--- PASSAGE PROVIDED ---

Table 2.
Authors | Sample | Intervention | Design | # sessions | Comparison sample | Outcome for intervention group relative to comparison |
Finney et al[71] (1989) | 16 children with RAP (age 6-13) | 1-5 components, tailored to each child: self- monitoring, limited reinforcement of illness behavior, relaxation training, prescribed dietary fiber, required school attendance | Case control | M = 2.5 visits plus 1-6 phone calls | 16 untreated children with RAP matched for gender (age 4-18) | -improvement or resolution of pain symptoms (parent-report) -decreased school absences -decreased health care utilization1 |
Robins et al[72] (2005) | 69 children with RAP (age 6-16) | CBT family including pain management, relaxation, distraction, parental encouragement of wellness behavior | RCT | 5 | Standard care (29 of the total 69) | -decreased pain (child- and parent-report) -fewer school absences |
Sanders et al[69] (1989) | 16 children with RAP (age 6-12) | CBT including self-monitoring, social learning, relaxation | RCT wait-list control | 8 | Wait-list control (8 of the total 16) | -decreased pain (child-report and maternal observation) -more pain-free days (child-report) -fewer pain behaviors (teacher observation) -fewer behavioral problems (parent-report) |
Sanders et al[73] (1994) | 44 children with RAP (age 7-14) | CBT including contingency management and self-management | RCT | 6 | Standard care (4-6 sessions) | -more pain-free days (child-report) -fewer pain behaviors (parental observation) -less pain-related interference (child- and parent-report) |
Scharff & Blanchard (1996)[70] cited in Blanchard (2001)[52] | 10 children with RAP (age 8-13) | Random assignment to social learning or stress management/relaxation | crossover | 4 | --- | -decreased pain intensity (child-report) -decreased pain frequency (parent-report) |
In this study, the comparison group was used only as a reference for health care utilization, not the other outcome variables.

--- RECORDS SHOWN ---

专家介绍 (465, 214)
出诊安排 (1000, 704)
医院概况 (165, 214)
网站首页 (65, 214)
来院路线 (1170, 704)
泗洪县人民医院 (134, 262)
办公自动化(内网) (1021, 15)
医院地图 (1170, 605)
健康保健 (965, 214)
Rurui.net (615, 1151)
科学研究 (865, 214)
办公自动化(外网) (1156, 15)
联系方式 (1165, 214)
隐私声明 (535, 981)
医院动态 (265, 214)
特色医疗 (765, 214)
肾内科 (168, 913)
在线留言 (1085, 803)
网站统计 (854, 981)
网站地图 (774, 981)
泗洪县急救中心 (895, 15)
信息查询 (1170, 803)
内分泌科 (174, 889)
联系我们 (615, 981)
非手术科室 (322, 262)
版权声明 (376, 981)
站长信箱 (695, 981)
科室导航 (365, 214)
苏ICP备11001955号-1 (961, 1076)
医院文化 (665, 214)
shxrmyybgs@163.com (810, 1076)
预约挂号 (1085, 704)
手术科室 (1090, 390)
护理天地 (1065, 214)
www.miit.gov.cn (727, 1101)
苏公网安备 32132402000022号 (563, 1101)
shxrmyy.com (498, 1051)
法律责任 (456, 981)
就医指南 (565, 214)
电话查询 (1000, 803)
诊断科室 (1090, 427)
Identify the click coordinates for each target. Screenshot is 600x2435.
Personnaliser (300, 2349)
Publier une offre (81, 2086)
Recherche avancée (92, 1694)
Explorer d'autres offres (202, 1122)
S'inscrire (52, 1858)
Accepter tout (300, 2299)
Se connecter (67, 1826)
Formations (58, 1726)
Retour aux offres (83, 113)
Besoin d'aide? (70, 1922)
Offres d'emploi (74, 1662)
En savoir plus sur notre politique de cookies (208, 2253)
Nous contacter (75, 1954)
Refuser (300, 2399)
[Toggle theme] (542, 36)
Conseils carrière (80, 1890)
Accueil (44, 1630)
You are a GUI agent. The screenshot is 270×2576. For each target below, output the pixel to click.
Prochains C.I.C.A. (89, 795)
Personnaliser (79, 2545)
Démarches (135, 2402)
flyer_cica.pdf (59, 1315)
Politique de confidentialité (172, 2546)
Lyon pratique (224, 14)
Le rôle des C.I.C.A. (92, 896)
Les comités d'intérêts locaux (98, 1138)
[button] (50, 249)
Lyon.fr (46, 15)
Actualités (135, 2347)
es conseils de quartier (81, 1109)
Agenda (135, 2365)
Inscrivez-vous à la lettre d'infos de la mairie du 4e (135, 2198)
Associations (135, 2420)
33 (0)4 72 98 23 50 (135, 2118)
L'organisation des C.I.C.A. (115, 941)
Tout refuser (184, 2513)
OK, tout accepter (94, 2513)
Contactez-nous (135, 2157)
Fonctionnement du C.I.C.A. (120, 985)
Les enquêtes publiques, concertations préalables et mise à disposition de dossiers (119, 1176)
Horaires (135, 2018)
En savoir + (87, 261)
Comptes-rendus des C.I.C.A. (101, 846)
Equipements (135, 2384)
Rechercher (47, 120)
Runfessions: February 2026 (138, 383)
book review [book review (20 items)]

---

◆ **TASK LIST**:
a) In the table of interventions for children with RAP, list the components that the Finney et al (1989) intervention could include.
b) In the table of interventions for children with RAP, how many sessions did the Sanders et al (1989) study use?

◆ **EXERCISE RESPONSES**:
a)
- Self-monitoring
- Limited reinforcement of illness behavior
- Relaxation training
- Prescribed dietary fiber
- Required school attendance

b) 8 sessions.